On August 22, over a thousand people from the San Telmo neighborhood in the capital city of Buenos Aires, demonstrated outside a Coto supermarket, to repudiate the killing of Vicente Ferrer. 70-year-old man was beaten to death by the store’s security guards. The authorities have confirmed that Ferrer died of “a head injury”, which caused a stroke.
On August 17, when Ferrer was leaving the store with a bottle of oil, a packet of cheese and a chocolate bar, without payment, the security guards began beating him. They accused him of stealing the merchandise, without giving him an opportunity to explain. He was dragged several meters away from the store and left lying on the sidewalk, where he eventually died. The two aggressors have been arrested and stand accused of murder.

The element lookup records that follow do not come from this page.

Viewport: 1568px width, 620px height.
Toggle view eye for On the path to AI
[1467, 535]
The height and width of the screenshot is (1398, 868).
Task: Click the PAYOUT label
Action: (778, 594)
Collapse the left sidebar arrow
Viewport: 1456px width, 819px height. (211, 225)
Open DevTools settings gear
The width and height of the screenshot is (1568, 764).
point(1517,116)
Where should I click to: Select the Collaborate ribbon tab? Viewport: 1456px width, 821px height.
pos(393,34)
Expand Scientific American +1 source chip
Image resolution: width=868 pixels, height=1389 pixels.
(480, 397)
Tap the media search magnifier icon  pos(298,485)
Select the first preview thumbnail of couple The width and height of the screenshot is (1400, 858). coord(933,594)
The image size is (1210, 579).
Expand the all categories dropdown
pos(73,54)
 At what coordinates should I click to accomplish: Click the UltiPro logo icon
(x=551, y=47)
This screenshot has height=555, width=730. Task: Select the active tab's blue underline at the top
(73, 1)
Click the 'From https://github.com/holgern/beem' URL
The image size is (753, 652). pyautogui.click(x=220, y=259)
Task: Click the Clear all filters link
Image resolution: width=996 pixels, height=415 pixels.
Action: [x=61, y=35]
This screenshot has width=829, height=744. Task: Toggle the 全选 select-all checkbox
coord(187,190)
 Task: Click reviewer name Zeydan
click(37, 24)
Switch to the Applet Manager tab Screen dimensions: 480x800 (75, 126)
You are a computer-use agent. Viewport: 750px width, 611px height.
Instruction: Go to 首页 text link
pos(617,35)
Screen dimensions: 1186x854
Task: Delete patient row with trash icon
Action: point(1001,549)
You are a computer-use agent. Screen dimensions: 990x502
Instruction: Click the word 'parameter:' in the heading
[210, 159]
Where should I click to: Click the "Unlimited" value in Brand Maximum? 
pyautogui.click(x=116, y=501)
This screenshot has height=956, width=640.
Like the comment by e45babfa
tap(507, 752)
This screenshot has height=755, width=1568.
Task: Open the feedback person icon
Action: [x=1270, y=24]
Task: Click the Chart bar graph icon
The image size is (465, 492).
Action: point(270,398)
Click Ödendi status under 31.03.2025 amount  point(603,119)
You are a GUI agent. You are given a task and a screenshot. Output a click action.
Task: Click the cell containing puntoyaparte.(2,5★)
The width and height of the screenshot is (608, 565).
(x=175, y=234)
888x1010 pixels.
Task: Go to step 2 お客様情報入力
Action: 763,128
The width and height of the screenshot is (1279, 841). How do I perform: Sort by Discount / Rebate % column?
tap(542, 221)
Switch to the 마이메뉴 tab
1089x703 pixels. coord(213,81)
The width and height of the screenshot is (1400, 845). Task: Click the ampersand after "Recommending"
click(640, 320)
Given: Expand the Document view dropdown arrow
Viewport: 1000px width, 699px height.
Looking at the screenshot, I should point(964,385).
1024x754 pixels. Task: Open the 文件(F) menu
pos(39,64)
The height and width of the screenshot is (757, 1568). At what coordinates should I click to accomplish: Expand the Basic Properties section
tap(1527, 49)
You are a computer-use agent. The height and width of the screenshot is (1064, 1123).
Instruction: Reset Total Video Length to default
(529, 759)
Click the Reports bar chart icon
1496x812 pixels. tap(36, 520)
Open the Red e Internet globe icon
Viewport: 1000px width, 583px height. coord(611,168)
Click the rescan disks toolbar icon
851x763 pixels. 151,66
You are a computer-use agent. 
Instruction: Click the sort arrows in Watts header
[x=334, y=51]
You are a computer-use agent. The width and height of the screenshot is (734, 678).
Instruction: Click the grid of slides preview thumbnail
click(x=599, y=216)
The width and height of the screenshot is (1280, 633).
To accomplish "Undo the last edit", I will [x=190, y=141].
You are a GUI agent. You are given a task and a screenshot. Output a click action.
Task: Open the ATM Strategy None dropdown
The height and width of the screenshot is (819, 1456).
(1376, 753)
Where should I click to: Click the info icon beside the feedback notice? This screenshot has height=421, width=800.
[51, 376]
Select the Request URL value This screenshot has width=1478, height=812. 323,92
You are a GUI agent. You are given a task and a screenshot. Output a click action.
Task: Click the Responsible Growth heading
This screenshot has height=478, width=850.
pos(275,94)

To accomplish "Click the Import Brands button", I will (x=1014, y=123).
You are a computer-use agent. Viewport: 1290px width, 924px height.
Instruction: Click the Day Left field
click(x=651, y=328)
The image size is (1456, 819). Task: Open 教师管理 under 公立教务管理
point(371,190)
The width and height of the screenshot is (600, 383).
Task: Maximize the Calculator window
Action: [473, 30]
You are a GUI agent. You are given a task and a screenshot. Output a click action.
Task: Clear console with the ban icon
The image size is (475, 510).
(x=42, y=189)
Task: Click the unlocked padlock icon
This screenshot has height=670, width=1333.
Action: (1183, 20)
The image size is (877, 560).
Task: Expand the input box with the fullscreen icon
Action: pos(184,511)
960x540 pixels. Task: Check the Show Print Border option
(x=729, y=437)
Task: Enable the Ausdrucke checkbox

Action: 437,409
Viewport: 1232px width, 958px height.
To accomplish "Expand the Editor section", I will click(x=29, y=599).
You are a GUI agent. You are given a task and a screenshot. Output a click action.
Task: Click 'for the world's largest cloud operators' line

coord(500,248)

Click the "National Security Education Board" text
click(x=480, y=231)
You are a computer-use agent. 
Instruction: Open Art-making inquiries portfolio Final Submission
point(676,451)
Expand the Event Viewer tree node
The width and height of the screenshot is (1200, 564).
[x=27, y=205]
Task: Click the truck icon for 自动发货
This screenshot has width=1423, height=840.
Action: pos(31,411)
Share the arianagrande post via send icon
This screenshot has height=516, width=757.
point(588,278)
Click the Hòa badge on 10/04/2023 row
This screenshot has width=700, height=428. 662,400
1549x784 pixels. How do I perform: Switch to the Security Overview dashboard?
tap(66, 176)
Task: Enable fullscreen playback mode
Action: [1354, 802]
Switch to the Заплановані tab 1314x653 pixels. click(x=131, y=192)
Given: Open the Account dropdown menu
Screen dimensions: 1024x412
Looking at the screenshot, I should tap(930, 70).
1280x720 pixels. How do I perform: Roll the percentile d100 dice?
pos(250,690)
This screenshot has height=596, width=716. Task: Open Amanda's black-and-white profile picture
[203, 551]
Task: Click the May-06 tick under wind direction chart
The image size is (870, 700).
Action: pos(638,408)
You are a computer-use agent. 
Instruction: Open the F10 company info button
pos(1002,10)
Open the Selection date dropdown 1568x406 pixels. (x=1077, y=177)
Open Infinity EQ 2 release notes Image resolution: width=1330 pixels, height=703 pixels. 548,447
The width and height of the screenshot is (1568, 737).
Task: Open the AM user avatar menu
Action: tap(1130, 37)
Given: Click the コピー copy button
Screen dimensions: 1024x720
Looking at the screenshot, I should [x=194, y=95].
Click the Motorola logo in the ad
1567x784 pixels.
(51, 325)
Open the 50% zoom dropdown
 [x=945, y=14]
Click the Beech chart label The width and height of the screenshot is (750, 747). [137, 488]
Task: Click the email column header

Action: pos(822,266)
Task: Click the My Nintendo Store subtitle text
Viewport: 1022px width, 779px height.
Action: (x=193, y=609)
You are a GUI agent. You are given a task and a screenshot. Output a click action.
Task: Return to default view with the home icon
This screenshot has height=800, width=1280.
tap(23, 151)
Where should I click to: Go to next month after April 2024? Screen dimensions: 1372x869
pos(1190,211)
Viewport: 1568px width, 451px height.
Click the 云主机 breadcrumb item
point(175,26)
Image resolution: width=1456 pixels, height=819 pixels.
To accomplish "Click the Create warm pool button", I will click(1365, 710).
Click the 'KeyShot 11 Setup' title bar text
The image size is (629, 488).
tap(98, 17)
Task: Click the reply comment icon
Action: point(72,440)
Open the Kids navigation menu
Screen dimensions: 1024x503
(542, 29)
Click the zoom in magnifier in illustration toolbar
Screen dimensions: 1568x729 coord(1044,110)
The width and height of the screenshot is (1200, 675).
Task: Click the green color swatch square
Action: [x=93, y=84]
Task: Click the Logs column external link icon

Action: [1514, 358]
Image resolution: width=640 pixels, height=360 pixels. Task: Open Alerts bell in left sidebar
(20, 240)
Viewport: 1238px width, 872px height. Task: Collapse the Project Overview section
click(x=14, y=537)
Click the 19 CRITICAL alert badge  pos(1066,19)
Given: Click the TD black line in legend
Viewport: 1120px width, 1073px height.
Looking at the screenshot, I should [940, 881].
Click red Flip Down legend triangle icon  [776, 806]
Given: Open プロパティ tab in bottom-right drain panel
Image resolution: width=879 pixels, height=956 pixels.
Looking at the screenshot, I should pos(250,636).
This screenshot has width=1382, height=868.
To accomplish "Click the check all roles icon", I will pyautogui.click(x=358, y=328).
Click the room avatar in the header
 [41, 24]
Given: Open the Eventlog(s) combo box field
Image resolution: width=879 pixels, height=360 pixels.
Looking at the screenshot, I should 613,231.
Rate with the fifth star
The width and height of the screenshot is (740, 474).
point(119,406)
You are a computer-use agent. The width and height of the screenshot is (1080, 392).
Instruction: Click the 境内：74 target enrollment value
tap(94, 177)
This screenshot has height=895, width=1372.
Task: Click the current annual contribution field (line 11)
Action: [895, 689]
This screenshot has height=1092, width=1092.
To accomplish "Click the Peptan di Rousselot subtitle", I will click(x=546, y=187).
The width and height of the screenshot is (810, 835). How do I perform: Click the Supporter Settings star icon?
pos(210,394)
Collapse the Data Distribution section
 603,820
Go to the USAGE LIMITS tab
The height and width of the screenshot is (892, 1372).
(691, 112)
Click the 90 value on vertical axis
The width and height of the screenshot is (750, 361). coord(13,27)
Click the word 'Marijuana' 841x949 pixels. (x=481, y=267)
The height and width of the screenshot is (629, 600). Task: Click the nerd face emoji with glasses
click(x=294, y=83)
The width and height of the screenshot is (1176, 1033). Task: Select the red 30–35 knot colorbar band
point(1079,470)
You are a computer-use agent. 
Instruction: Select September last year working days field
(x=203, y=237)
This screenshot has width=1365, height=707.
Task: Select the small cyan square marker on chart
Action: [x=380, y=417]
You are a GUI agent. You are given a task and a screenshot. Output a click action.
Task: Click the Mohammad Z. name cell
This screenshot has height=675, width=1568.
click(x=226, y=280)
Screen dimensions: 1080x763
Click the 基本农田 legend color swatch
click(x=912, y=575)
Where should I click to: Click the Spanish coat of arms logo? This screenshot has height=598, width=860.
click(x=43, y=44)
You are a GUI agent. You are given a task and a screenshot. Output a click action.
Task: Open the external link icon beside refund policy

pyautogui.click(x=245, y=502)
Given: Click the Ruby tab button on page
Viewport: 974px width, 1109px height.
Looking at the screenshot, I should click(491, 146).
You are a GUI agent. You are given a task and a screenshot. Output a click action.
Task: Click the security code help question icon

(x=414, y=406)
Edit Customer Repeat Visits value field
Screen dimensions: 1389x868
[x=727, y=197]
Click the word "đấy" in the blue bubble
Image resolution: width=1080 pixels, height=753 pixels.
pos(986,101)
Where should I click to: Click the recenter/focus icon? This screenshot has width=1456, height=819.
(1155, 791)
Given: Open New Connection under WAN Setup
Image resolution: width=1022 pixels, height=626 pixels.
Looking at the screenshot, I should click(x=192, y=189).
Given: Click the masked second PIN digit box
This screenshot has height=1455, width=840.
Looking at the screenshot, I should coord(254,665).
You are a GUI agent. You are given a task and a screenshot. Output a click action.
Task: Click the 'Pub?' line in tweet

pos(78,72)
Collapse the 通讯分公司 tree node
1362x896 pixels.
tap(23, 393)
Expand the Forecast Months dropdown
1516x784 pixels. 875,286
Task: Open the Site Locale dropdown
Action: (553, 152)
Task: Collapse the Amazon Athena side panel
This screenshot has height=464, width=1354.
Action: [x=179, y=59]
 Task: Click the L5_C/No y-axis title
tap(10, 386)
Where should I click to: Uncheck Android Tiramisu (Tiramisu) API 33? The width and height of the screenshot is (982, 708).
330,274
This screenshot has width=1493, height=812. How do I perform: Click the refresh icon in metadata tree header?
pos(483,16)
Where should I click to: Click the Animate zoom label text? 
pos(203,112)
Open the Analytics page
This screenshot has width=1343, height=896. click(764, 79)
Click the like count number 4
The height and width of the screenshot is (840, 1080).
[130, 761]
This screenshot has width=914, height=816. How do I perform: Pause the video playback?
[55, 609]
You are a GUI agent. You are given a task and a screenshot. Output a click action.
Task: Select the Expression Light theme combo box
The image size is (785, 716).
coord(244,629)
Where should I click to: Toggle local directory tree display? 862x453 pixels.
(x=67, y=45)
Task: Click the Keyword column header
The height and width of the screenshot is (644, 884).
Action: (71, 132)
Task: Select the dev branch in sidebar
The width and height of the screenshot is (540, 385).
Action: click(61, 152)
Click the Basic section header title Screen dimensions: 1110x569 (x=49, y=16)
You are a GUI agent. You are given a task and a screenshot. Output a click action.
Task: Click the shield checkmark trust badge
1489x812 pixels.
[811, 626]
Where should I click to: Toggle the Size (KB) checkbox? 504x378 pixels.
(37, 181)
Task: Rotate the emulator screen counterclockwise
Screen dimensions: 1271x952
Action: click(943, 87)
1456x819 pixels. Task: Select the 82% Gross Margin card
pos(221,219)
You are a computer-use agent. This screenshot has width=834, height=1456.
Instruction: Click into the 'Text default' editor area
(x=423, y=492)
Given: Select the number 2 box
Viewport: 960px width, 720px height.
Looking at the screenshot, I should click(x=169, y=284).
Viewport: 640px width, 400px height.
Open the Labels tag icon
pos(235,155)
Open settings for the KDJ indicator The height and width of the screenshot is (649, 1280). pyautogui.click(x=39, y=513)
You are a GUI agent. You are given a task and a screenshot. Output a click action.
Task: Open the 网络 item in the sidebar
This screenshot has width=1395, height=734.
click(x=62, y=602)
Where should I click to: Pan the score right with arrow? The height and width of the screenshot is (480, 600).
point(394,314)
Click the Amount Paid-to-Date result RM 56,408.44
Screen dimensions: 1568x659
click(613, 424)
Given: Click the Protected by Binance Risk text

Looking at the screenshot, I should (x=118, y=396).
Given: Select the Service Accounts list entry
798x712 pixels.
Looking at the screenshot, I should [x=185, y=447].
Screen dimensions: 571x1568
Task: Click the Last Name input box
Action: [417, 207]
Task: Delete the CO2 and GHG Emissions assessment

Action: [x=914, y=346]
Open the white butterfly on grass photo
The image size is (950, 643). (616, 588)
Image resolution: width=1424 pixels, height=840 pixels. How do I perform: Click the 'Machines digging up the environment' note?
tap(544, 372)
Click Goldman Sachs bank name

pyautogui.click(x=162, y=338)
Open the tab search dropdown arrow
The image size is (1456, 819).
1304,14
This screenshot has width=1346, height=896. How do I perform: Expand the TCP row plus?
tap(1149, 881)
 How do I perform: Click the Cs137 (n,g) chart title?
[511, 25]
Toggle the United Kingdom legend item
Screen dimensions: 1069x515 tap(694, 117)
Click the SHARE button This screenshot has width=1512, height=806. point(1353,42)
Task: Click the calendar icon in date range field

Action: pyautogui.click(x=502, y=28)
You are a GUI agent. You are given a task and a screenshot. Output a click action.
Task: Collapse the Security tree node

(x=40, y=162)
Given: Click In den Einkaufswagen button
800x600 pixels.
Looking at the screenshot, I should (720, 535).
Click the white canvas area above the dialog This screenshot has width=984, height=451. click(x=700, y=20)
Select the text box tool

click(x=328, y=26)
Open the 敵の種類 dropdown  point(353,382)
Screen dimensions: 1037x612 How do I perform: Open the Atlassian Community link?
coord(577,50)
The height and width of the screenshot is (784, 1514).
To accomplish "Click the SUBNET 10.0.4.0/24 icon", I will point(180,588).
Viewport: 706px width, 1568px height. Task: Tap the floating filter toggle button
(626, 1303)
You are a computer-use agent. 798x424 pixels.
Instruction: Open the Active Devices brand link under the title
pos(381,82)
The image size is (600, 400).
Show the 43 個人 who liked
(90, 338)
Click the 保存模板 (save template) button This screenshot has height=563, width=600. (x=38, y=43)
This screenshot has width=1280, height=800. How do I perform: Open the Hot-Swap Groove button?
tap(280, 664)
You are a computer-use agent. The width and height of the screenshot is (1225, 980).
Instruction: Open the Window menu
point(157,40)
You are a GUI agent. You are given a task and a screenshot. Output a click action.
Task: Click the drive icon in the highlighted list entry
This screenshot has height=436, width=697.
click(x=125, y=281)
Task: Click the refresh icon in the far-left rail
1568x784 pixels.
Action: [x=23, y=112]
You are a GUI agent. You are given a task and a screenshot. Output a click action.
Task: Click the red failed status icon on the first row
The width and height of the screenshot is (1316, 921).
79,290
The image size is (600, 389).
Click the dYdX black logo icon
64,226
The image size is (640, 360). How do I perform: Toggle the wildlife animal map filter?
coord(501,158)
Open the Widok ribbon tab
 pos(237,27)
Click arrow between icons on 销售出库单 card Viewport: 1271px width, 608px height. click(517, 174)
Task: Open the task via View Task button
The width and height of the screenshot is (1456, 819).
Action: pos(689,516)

According to neighbors, Ferrer suffered from senile dementia and lived by himself. The death has, once again, highlighted the brutality of the economic crisis in Argentina. Due to rampant inflation and the lack of adequate government policies, basic food products are becoming increasingly inaccessible for the majority of the Argentine population. The lack of resources and mounting desperation is forcing people to perpetrate such unfortunate incidents, the situation being more difficult for old and retired people, like Ferrer.
Given the high food shortages in the country, for the past few weeks, anticipating incidents of theft, many supermarkets have prohibited customers from entering with bags. In other cases, guards at the entry and exit of stores are instructed to check customers’ backpacks more thoroughly.
According to a recent report, “The State of Food and Nutrition Security in the World 2019”, released by the Food and Agriculture Organization of the United Nations (FAO), the United Nations Children’s Fund (UNICEF), the World Health Organization (WHO), the World Food Program (WFP) and the International Fund for Agricultural Development (IFAD), the number of people suffering from “moderate or severe food insecurity” in Argentina increased from 8.3 million, between 2014 and 2016, to 14.2 million, between 2016 and 2018. Within the report, “moderate food insecurity” signifies the condition where people are uncertain about their ability to obtain food and are forced to reduce the quality or quantity of their food due to lack of resources.“Severe food insecurity” refers to a level at which people have run out of food and are suffering from acute hunger, spending days without eating food.
On the same day as the demonstrations protesting the killing of Ferrer, several marches, people’s pots (community canteens) and people’s assemblies were held by trade unions, left-wing political parties and social movements throughout the country, demanding measures that would guarantee access to basic necessities, in the face of heavy inflation. The condition has worsened with the further devaluation of the Argentine Peso following the primary elections in the country.
Dozens of movements and organizations have come together to plan and hold a ‘national struggle day’ on August 28, to demand concrete measures for the working classes as well as an increase in salaries and pensions.